__TASK PROMPT__
Line by line, output the data that follows exactly as written.

__DATASET ENTRIES__
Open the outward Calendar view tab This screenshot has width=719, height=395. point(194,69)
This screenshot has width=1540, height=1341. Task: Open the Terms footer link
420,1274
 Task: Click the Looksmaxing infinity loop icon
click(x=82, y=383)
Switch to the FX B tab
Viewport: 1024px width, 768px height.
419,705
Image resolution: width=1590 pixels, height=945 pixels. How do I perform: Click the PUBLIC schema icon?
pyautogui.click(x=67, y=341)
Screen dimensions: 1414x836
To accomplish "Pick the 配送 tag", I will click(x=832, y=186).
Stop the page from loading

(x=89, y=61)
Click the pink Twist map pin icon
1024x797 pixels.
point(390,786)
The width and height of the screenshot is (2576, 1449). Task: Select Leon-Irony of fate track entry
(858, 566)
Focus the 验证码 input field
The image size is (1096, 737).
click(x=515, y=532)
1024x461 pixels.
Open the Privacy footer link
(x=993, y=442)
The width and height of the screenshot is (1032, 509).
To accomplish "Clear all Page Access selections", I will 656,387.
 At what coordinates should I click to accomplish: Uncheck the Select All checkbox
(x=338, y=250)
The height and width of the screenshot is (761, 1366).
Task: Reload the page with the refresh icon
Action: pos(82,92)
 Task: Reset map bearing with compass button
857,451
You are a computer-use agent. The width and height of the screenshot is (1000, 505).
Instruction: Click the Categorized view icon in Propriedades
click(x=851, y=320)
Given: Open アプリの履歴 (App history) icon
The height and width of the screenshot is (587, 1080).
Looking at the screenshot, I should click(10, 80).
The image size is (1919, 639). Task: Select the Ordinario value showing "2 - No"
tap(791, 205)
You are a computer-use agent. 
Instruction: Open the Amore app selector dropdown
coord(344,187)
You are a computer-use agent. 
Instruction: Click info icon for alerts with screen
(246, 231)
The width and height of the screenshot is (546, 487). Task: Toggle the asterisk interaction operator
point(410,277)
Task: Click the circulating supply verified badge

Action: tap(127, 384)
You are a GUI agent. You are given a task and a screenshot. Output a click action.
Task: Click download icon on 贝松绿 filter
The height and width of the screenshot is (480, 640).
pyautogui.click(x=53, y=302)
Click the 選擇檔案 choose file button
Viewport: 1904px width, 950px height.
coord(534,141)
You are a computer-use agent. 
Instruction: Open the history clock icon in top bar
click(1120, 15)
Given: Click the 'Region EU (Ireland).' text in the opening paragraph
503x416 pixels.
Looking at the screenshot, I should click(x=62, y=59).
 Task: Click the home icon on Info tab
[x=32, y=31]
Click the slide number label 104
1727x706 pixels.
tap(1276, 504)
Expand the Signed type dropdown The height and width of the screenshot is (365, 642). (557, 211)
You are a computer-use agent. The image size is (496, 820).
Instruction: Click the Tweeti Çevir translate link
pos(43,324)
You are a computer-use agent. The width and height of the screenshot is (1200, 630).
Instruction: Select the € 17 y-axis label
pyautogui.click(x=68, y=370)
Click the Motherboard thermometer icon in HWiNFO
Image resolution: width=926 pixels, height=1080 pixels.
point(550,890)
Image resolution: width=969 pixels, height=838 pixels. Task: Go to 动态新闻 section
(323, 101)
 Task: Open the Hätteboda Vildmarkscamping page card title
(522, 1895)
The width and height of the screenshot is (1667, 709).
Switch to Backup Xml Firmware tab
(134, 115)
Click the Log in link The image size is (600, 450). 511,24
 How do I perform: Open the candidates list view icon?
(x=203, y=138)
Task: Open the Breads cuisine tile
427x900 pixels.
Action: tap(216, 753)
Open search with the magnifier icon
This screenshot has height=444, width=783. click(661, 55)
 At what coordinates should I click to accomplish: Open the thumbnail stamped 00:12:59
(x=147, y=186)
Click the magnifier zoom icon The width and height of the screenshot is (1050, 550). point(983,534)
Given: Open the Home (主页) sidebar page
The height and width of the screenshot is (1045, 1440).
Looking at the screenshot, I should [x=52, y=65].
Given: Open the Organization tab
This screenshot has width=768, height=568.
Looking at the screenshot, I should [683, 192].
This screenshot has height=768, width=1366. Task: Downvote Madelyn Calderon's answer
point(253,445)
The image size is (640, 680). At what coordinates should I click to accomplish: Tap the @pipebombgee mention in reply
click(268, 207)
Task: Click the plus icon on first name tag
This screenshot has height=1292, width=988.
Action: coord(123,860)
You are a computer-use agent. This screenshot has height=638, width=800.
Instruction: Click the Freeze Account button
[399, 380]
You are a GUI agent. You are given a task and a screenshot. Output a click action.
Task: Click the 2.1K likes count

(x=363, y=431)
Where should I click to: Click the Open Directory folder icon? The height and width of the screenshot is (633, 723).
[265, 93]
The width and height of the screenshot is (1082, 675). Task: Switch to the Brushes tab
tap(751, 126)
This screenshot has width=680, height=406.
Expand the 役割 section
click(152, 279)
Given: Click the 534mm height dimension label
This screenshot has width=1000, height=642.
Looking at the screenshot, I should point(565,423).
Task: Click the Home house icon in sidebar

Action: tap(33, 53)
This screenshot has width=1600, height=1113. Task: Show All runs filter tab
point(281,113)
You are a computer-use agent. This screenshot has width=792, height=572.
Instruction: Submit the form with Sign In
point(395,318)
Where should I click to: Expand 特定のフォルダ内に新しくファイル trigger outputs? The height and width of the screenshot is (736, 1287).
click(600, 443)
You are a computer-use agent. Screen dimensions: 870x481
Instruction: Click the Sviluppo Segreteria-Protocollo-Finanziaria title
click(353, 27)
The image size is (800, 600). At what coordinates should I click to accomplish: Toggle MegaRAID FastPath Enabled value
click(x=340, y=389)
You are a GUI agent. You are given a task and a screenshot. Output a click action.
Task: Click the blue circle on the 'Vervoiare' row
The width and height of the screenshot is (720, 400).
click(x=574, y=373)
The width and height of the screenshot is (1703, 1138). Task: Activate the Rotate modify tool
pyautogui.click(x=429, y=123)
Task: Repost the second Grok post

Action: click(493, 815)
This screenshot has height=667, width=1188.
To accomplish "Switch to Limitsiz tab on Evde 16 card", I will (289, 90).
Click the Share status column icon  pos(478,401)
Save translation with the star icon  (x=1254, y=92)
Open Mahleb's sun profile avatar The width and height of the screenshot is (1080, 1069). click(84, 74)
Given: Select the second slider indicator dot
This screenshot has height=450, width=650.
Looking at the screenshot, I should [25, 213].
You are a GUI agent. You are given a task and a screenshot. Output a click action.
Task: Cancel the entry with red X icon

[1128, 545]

__THE COMPLETED TASK__
Open the outward Calendar view tab This screenshot has width=719, height=395. point(194,69)
This screenshot has width=1540, height=1341. Task: Open the Terms footer link
420,1274
 Task: Click the Looksmaxing infinity loop icon
click(x=82, y=383)
Switch to the FX B tab
Viewport: 1024px width, 768px height.
419,705
Image resolution: width=1590 pixels, height=945 pixels. How do I perform: Click the PUBLIC schema icon?
pyautogui.click(x=67, y=341)
Screen dimensions: 1414x836
To accomplish "Pick the 配送 tag", I will click(x=832, y=186).
Stop the page from loading

(x=89, y=61)
Click the pink Twist map pin icon
1024x797 pixels.
point(390,786)
The width and height of the screenshot is (2576, 1449). Task: Select Leon-Irony of fate track entry
(858, 566)
Focus the 验证码 input field
The image size is (1096, 737).
click(x=515, y=532)
1024x461 pixels.
Open the Privacy footer link
(x=993, y=442)
The width and height of the screenshot is (1032, 509).
To accomplish "Clear all Page Access selections", I will 656,387.
 At what coordinates should I click to accomplish: Uncheck the Select All checkbox
(x=338, y=250)
The height and width of the screenshot is (761, 1366).
Task: Reload the page with the refresh icon
Action: pos(82,92)
 Task: Reset map bearing with compass button
857,451
You are a computer-use agent. The width and height of the screenshot is (1000, 505).
Instruction: Click the Categorized view icon in Propriedades
click(x=851, y=320)
Given: Open アプリの履歴 (App history) icon
The height and width of the screenshot is (587, 1080).
Looking at the screenshot, I should click(10, 80).
The image size is (1919, 639). Task: Select the Ordinario value showing "2 - No"
tap(791, 205)
You are a computer-use agent. 
Instruction: Open the Amore app selector dropdown
coord(344,187)
You are a computer-use agent. 
Instruction: Click info icon for alerts with screen
(246, 231)
The width and height of the screenshot is (546, 487). Task: Toggle the asterisk interaction operator
point(410,277)
Task: Click the circulating supply verified badge

Action: tap(127, 384)
You are a GUI agent. You are given a task and a screenshot. Output a click action.
Task: Click download icon on 贝松绿 filter
The height and width of the screenshot is (480, 640).
pyautogui.click(x=53, y=302)
Click the 選擇檔案 choose file button
Viewport: 1904px width, 950px height.
coord(534,141)
You are a computer-use agent. 
Instruction: Open the history clock icon in top bar
click(1120, 15)
Given: Click the 'Region EU (Ireland).' text in the opening paragraph
503x416 pixels.
Looking at the screenshot, I should click(x=62, y=59).
 Task: Click the home icon on Info tab
[x=32, y=31]
Click the slide number label 104
1727x706 pixels.
tap(1276, 504)
Expand the Signed type dropdown The height and width of the screenshot is (365, 642). (557, 211)
You are a computer-use agent. The image size is (496, 820).
Instruction: Click the Tweeti Çevir translate link
pos(43,324)
You are a computer-use agent. The width and height of the screenshot is (1200, 630).
Instruction: Select the € 17 y-axis label
pyautogui.click(x=68, y=370)
Click the Motherboard thermometer icon in HWiNFO
Image resolution: width=926 pixels, height=1080 pixels.
point(550,890)
Image resolution: width=969 pixels, height=838 pixels. Task: Go to 动态新闻 section
(323, 101)
 Task: Open the Hätteboda Vildmarkscamping page card title
(522, 1895)
The width and height of the screenshot is (1667, 709).
Switch to Backup Xml Firmware tab
(134, 115)
Click the Log in link The image size is (600, 450). 511,24
 How do I perform: Open the candidates list view icon?
(x=203, y=138)
Task: Open the Breads cuisine tile
427x900 pixels.
Action: tap(216, 753)
Open search with the magnifier icon
This screenshot has height=444, width=783. click(661, 55)
 At what coordinates should I click to accomplish: Open the thumbnail stamped 00:12:59
(x=147, y=186)
Click the magnifier zoom icon The width and height of the screenshot is (1050, 550). point(983,534)
Given: Open the Home (主页) sidebar page
The height and width of the screenshot is (1045, 1440).
Looking at the screenshot, I should [x=52, y=65].
Given: Open the Organization tab
This screenshot has width=768, height=568.
Looking at the screenshot, I should [683, 192].
This screenshot has height=768, width=1366. Task: Downvote Madelyn Calderon's answer
point(253,445)
The image size is (640, 680). At what coordinates should I click to accomplish: Tap the @pipebombgee mention in reply
click(268, 207)
Task: Click the plus icon on first name tag
This screenshot has height=1292, width=988.
Action: coord(123,860)
You are a computer-use agent. This screenshot has height=638, width=800.
Instruction: Click the Freeze Account button
[399, 380]
You are a GUI agent. You are given a task and a screenshot. Output a click action.
Task: Click the 2.1K likes count

(x=363, y=431)
Where should I click to: Click the Open Directory folder icon? The height and width of the screenshot is (633, 723).
[265, 93]
The width and height of the screenshot is (1082, 675). Task: Switch to the Brushes tab
tap(751, 126)
This screenshot has width=680, height=406.
Expand the 役割 section
click(152, 279)
Given: Click the 534mm height dimension label
This screenshot has width=1000, height=642.
Looking at the screenshot, I should point(565,423).
Task: Click the Home house icon in sidebar

Action: tap(33, 53)
This screenshot has width=1600, height=1113. Task: Show All runs filter tab
point(281,113)
You are a computer-use agent. This screenshot has width=792, height=572.
Instruction: Submit the form with Sign In
point(395,318)
Where should I click to: Expand 特定のフォルダ内に新しくファイル trigger outputs? The height and width of the screenshot is (736, 1287).
click(600, 443)
You are a computer-use agent. Screen dimensions: 870x481
Instruction: Click the Sviluppo Segreteria-Protocollo-Finanziaria title
click(353, 27)
The image size is (800, 600). At what coordinates should I click to accomplish: Toggle MegaRAID FastPath Enabled value
click(x=340, y=389)
You are a GUI agent. You are given a task and a screenshot. Output a click action.
Task: Click the blue circle on the 'Vervoiare' row
The width and height of the screenshot is (720, 400).
click(x=574, y=373)
The width and height of the screenshot is (1703, 1138). Task: Activate the Rotate modify tool
pyautogui.click(x=429, y=123)
Task: Repost the second Grok post

Action: click(493, 815)
This screenshot has height=667, width=1188.
To accomplish "Switch to Limitsiz tab on Evde 16 card", I will (289, 90).
Click the Share status column icon  pos(478,401)
Save translation with the star icon  (x=1254, y=92)
Open Mahleb's sun profile avatar The width and height of the screenshot is (1080, 1069). click(84, 74)
Given: Select the second slider indicator dot
This screenshot has height=450, width=650.
Looking at the screenshot, I should [25, 213].
You are a GUI agent. You are given a task and a screenshot. Output a click action.
Task: Cancel the entry with red X icon

[1128, 545]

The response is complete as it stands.